Rêvez de ce que vous voulez faire et faites-le ! Peu importe les étapes, si vous focalisez sur votre objectif, si vous le vibrez, alors vous y arriverez, peu importe votre statut social !

9. Y a-t-il une cause ou un combat qui vous tient particulièrement à cœur (par exemple, l’éducation, l’environnement, la lutte contre les maladies, la pauvreté, ou les violences) ? Comment cela résonne-t-il avec votre parcours ?

Tout résonne !! Alors qu’avant je me considérai comme une extra-terrestre originale, je suis fière de ma sensibilité, mon humanité et mon altruisme.
L’éducation, l’éveil : c’est le début de la vie, les bases qu’un enfant doit recevoir avec l’AMOUR et la protection de son entourage.

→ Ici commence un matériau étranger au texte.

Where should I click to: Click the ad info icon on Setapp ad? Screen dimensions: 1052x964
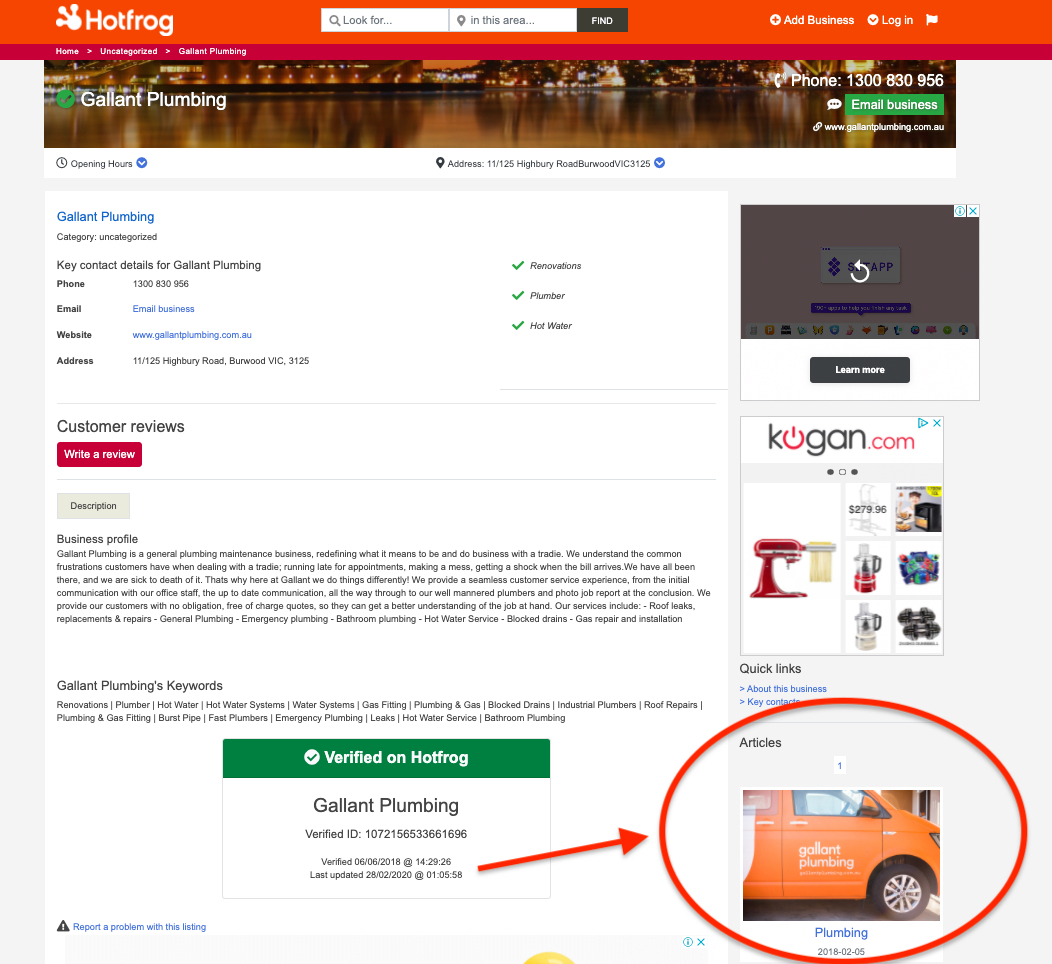point(960,211)
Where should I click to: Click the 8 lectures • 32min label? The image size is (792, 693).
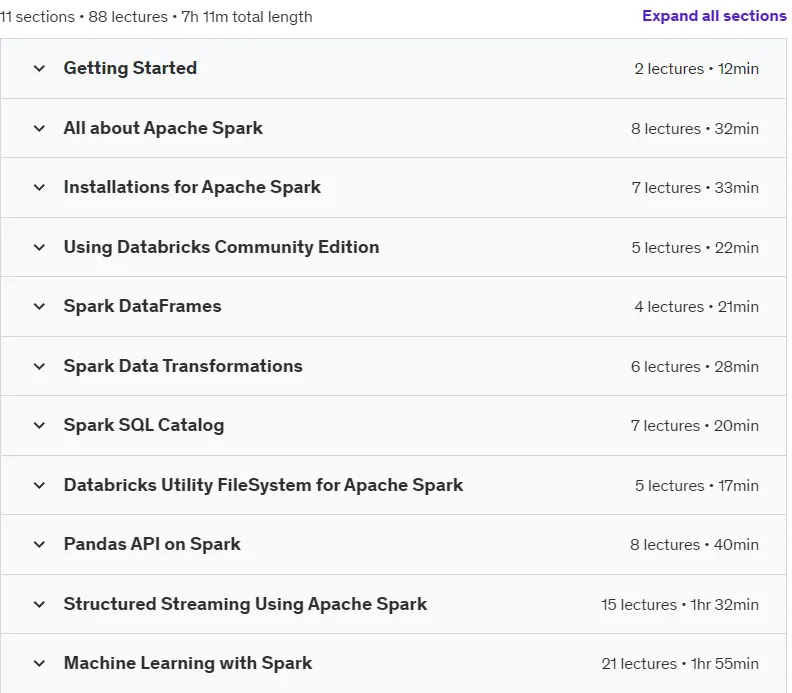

Un enfant nait sans savoir, les adultes ont le devoir de transmettre LA VIE dans l’honnêteté et la bienveillance.

L’environnement : difficile de comprendre l’absurdité de ce qui est fait contre l’environnement dans ce monde. On est arrivé à de tels points de non-retour en ce qui concerne l’agriculture, le pillement des forêts, la pollution avec des matières non dégradables, je suis attristée.
La lutte contre les maladies : pourquoi les gens sont malades ? Pour moi, nous vivons dans une société où la nourriture est modifiée, transformée, manipulée pour nous rendre malades et cela me sidère. Je ne comprends toujours pas et n’accepterai jamais l’incohérence de fabriquer du plastique, des poêles pour que ça nous tue ! mais le sujet est tellement vaste !

La pauvreté : Je ne sais pas si je peux prétendre d’avoir été pauvre, ce que je sais c’est qu’avec l’allocation handicapée de ma mère, nous devions manger au secours populaire et que nous volions de la nourriture dans les magasins. Mais, bizarrement, je n’ai pas eu l’impression de manquer de quoique ce soit ! Ceci

Les violences : Sujet épineux. Bien-sûr, je suis contre toutes formes de violences ! Ma mère s’est suicidée à cause d’un conjoint extrêmement violent et la justice ne lui a donné que 3 mois de sursis ! J’ai été en colère de très longues années pour ça ! Moi- même, j’ai vécu cela une fois, avant d’avoir eu le courage de retourner dans ma famille. Trop peur de mourir et de reproduire le karma familial !

10. Selon vous, en quoi la lecture peut-elle améliorer notre vie personnelle et professionnelle ?

La lecture joue un rôle fondamental dans la vie tant au niveau personnel qu’au niveau professionnel.

Savoir lire est déjà en soi une porte d’entrée à l’apprentissage, la communication, l’accès à la connaissance, l’information et l’autonomie.
Il y a malheureusement beaucoup d’analphabètes dans ce monde ce qui doit être certainement handicapant au quotidien.

La lecture nourrit l’imaginaire, enrichit le vocabulaire, améliore notre syntaxe et offre un plaisir intellectuel. Elle permet de se détendre, de découvrir d’autres cultures, des histoires vraies et de s’en inspirer, d’être stimulé, d’explorer et de développer des émotions diverses, d’améliorer sa créativité, de rêver, d’apprendre et de se former continuellement.

L’accès à l’enseignement par la lecture reste indispensable pour bâtir des sociétés plus justes, plus inclusives. Elle nous permet de nous connecter au monde et de devenir des individus plus accomplis.

11. Pour conclure, si des personnes souhaitent entrer en contact avec vous pour échanger ou en savoir plus, pourriez-vous partager un lien vers votre profil LinkedIn ou tout autre moyen de contact ?

Avec plaisir.

Conclusion

Merci pour ce moment de partage. Votre témoignage, riche en authenticité et en résilience, inspire et montre que les défis, aussi grands soient-ils, peuvent être surmontés avec détermination et entraide.

C’est vrai, c’est pour cela qu’il me semble important de développer sa vertu dans son parcours de vie.
Je tiens à exprimer ma gratitude pour cette opportunité d’expression auprès de Racha Mousdikoudine. Cet exercice m’a permis de prendre conscience de toutes les richesses accumulées sur mon parcours.